[Problem requirements]
Can you copy out every line of text in the data below verbatim, leaving out the pictures?

[Supplied entries]
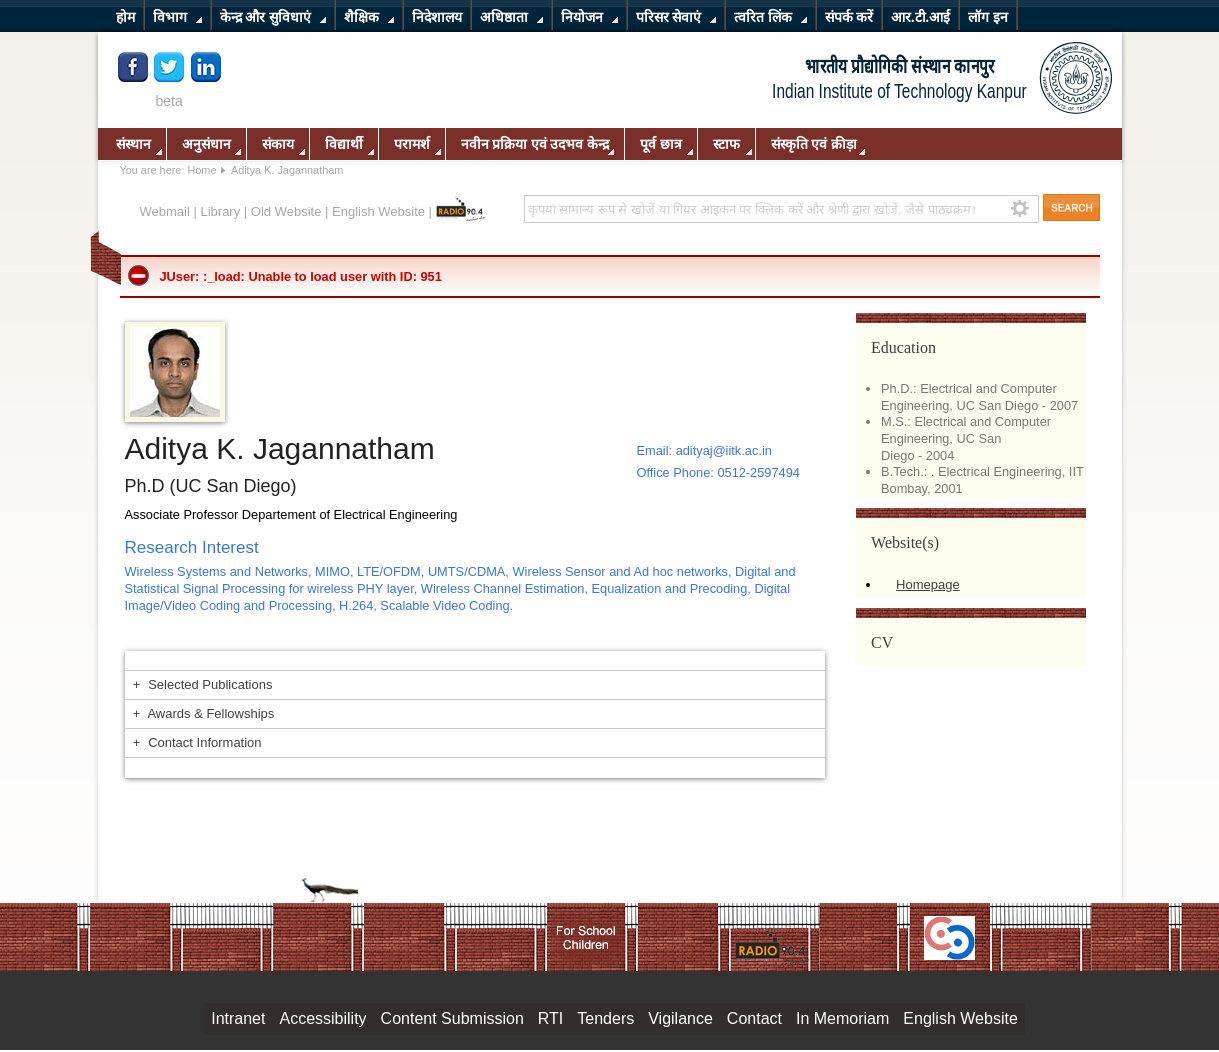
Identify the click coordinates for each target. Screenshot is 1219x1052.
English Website (378, 211)
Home (201, 170)
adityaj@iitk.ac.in (724, 450)
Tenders (605, 1018)
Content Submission (452, 1018)
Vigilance (680, 1018)
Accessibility (322, 1018)
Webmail (165, 211)
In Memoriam (842, 1018)
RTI (550, 1018)
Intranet (238, 1018)
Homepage (928, 584)
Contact (754, 1018)
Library (220, 211)
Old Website (286, 211)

[Answer below]
Identify the click coordinates for each target. Screenshot is 1219x1052.
English Website (378, 211)
Home (201, 170)
adityaj@iitk.ac.in (724, 450)
Tenders (605, 1018)
Content Submission (452, 1018)
Vigilance (680, 1018)
Accessibility (322, 1018)
Webmail (165, 211)
In Memoriam (842, 1018)
RTI (550, 1018)
Intranet (238, 1018)
Homepage (928, 584)
Contact (754, 1018)
Library (220, 211)
Old Website (286, 211)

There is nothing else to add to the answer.